*** DATA SUPPLIED Section Begins ***
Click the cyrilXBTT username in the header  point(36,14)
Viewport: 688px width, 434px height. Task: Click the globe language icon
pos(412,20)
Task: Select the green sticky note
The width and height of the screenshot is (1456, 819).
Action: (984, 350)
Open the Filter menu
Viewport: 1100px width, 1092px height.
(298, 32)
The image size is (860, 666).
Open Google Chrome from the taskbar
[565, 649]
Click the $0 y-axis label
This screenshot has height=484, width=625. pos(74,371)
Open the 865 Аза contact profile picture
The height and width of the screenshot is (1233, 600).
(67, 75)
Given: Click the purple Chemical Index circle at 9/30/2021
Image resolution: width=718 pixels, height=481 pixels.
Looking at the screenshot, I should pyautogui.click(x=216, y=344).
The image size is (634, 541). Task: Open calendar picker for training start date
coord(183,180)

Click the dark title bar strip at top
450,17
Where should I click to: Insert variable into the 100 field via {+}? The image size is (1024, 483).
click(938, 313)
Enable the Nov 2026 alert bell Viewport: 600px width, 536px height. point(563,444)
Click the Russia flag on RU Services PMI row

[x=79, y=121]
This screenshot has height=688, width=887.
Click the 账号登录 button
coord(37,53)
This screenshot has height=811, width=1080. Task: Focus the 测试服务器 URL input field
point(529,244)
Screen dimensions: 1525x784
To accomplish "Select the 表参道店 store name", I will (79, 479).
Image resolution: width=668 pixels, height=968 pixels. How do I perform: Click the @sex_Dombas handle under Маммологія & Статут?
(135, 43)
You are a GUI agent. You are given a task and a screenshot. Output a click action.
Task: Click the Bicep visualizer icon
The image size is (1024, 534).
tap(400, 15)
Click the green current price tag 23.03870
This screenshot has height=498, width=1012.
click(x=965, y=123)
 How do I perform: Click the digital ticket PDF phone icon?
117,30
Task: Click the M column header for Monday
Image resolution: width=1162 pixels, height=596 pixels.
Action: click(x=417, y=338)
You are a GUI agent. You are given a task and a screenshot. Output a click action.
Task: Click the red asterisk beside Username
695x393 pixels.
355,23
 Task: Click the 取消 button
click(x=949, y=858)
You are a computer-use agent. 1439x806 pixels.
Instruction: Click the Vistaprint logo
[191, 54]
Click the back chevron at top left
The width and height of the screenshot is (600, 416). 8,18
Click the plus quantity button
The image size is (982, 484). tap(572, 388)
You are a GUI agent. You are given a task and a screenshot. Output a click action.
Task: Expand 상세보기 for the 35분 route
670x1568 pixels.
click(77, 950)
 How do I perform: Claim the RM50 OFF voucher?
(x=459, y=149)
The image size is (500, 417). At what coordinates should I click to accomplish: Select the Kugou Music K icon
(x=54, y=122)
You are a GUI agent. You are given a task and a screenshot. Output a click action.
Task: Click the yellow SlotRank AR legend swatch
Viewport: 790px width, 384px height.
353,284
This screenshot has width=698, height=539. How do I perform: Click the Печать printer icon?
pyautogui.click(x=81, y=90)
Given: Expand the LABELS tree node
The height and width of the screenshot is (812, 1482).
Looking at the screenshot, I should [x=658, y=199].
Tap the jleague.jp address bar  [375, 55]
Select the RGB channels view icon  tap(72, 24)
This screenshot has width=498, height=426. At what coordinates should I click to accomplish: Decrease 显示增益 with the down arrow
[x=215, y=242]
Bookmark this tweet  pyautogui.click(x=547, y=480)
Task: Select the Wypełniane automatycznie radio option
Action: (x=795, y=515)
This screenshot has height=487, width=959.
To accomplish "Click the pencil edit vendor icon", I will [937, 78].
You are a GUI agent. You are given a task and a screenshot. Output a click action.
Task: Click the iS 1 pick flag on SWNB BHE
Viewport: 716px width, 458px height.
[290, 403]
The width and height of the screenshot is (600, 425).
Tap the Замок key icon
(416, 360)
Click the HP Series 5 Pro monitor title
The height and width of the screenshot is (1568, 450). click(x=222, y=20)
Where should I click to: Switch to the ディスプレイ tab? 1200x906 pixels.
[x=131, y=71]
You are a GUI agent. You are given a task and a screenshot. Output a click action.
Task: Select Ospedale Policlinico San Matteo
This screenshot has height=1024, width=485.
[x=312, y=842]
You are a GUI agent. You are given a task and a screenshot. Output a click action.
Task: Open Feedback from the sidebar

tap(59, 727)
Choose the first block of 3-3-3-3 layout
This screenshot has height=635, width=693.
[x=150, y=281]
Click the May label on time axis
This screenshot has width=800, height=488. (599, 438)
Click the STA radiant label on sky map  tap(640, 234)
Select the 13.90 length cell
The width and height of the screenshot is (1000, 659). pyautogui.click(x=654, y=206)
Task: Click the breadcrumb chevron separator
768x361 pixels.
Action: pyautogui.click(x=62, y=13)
*** DATA SUPPLIED Section Ends ***
Check each line above for the word "Expand", and copy the lines where it appears.

§ **WRITTEN ANSWER**
Task: Expand 상세보기 for the 35분 route
Given: Expand the LABELS tree node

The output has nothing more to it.